So all the Sunday papers are today full of the blonde air hostess that shagged Ralph Fiennes, selling her story about their "passion" in an aeroplane toilet. How Fiennes, who was on his way to a UNICEF conference about AIDS, didn't bother to put a Johnny on (do as I say not as I do) and how they continued their shenanigans in his hotel suite when the plane landed.
Then she speaks of her "heartache" because she thought "the experience was a lot more than just about sex" and how upset she is that he didn't help her lie to keep her job, when her antics were discovered, and how she "hoped there would be an ongoing friendship". And now she is all angry that she has "been used" and so is whoring her story to all the papers for every penny she can grab.
"He is a millionaire movie star and I'm a struggling air hostess on £12,000 a year. I have financial problems and nothing to fall back on. What will I do now?" she whines. WELL YOU SHOULD HAVE THOUGHT ABOUT THAT BEFORE YOU DROPPED YOUR KNICKERS LOVE. I mean, exactly what did you expect you stupid bint? A marriage proposal? A proper relationship? Ralph ending his career to be with "the one he truly loves"? I don't bloody think so. "I'd like to introduce my wife, we met after I shagged her in a Qantas toilet......"

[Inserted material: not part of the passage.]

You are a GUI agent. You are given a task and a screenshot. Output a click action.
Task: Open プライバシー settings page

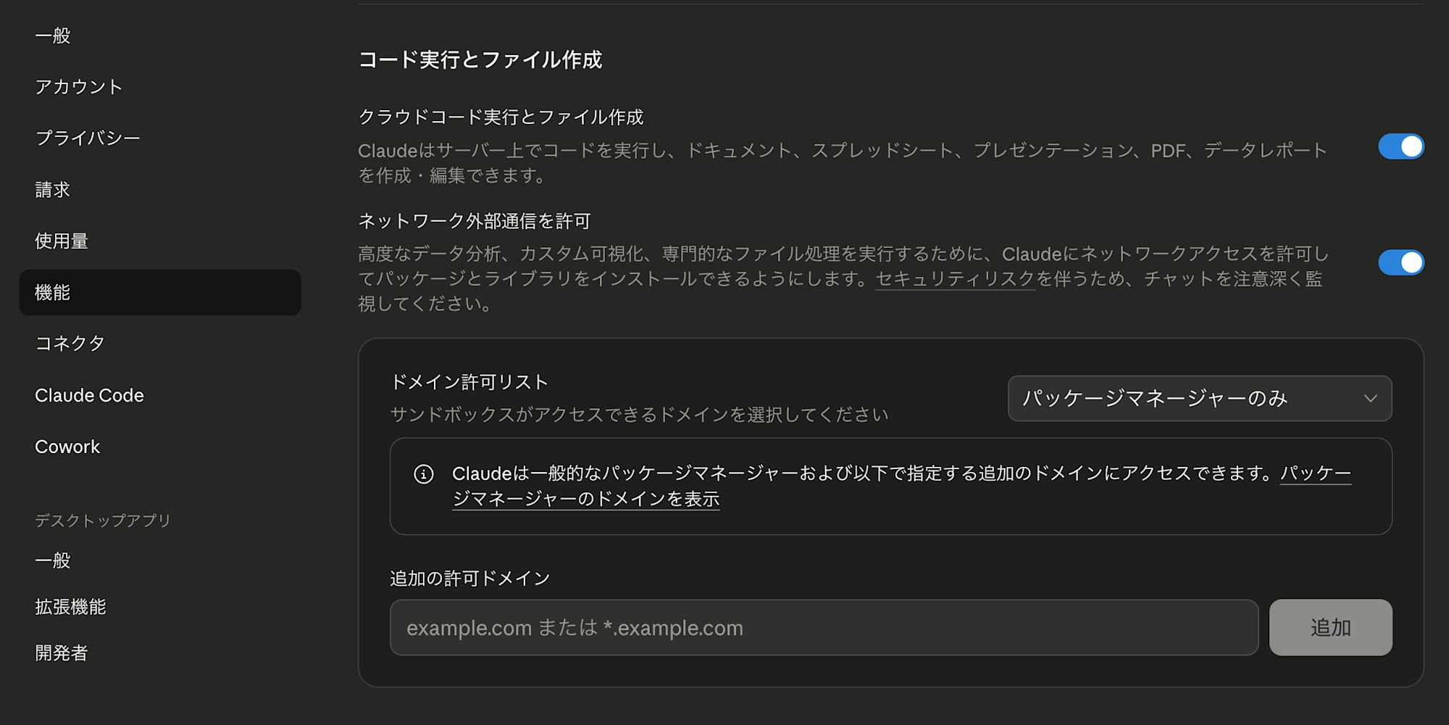coord(88,138)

You gave him everything he wanted within the first 5 minute of meeting, why would he want anything else to do with you? You cheapened yourself by letting him screw you like a common slut in a back alley, why would that attract him to you for a future relationship? Most men wouldn't turn down sex on a plate if it was offered to them, but deep down afterwards they'd probably not view the giver of the sex as anything more than just a quick bang. They'd never admit it, but they wouldn't respect the woman at all. Men like the chase and the pursuit, so don't give them the "kill" straight away FFS.
So next I expect to see Miss Robertson starring in an amateur porn film about her adventures, then turning into the next Abi Titmuss, and turning up at the opening of an envelope. Why the fuck do newspapers give these people column space? Why am I even wasting 10 minutes of my life writing about this???!!